24ème Festival des musiques sacrées du monde : Izza Genini ressuscite des proverbes marocains au forum de Fès

Le forum de Fès, qui fait partie intégrante du festival des musiques sacrées du monde, abonde à son tour dans le sens de la thématique principale de la 24ème édition de cette manifestation.

Cette année, le festival célèbre les «Savoirs ancestraux» en mettant la lumière sur l’artisanat de la capitale spirituelle du Royaume. Aux côtés de cet art artisanal à préserver comme l’indiquent les intervenants à ce forum, d’autres savoirs sont bel et bien ancestraux et méritent d’être sauvegardés.

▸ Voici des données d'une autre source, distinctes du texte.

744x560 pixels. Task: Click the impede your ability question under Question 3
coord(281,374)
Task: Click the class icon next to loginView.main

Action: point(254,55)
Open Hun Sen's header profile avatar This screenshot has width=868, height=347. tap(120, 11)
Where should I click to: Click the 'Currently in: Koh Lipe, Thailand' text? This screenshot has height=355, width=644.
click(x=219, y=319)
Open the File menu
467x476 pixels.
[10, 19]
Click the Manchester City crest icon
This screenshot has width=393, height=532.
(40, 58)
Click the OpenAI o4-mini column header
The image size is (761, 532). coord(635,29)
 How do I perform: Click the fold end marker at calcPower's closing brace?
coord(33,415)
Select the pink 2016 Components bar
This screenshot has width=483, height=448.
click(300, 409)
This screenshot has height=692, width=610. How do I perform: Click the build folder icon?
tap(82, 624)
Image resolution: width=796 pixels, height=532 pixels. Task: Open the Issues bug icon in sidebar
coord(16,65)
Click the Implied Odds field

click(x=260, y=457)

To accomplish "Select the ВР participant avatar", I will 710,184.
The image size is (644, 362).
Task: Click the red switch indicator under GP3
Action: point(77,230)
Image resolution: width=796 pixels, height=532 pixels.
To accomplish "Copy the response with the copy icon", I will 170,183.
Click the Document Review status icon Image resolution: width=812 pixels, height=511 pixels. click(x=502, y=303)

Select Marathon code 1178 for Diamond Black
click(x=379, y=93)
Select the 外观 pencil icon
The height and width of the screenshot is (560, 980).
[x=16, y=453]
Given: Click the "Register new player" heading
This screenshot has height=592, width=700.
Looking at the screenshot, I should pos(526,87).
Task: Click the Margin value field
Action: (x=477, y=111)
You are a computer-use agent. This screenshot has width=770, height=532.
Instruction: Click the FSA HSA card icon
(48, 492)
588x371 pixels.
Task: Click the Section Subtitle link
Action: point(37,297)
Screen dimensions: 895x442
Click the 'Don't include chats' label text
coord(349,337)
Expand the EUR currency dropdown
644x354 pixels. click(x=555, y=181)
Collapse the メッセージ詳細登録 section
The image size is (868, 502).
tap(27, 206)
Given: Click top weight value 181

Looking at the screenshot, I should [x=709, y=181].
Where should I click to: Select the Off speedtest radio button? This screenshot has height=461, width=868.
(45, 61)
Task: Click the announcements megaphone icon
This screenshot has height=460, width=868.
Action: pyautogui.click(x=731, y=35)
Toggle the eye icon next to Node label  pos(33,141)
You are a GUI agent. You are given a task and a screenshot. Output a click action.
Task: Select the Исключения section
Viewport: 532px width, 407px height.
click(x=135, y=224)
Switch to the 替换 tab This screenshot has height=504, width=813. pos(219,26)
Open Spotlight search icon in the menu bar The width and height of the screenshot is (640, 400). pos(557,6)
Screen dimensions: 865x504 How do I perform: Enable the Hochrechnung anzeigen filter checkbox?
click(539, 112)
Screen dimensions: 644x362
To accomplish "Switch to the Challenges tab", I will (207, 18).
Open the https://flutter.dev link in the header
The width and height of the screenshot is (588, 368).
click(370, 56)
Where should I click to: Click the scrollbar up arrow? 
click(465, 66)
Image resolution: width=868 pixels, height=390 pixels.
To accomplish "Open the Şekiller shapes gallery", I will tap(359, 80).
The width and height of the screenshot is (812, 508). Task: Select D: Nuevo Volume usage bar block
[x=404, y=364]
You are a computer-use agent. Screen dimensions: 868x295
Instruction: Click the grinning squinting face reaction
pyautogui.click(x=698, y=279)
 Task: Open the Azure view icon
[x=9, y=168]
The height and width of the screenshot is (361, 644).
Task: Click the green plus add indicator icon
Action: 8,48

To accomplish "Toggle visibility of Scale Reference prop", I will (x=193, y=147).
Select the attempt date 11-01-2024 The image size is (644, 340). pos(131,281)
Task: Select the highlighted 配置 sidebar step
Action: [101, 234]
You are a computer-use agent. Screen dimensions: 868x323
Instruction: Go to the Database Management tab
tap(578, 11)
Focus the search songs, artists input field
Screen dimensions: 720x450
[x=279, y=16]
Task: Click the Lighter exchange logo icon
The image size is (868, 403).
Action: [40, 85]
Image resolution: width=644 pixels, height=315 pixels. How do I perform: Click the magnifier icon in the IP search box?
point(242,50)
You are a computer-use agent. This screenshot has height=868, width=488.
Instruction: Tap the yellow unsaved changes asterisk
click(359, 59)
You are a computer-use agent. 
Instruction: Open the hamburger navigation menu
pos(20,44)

C’est le cas des proverbes marocains. Ces dictons ont été ressuscités, dimanche lors du deuxième jour du forum, par la productrice et réalisatrice franco-marocaine, Izza Genini. Une intervention qu’elle fait pour la première fois et intitulée «Comme ma mère disait…». En fait, la génitrice d’Izza Genini semble lui avoir transmis cet art du proverbe, voire de la parole. Lors de sa communication, l’intervenante a mis l’accent sur la singularité de ces dictons marocains ayant un caractère poétique puisque ceux-ci regorgent de rimes et sont proférés lors de situations particulières. Des proverbes que le public présent au forum tantôt se remémore, tantôt découvre pour la première fois. A leur tour, les étrangers présents à l’événement ont trouvé leur compte puisque l’intervenante a assuré la traduction de ces proverbes et en a détaillé le sens en français. Certains les ont même fait rire.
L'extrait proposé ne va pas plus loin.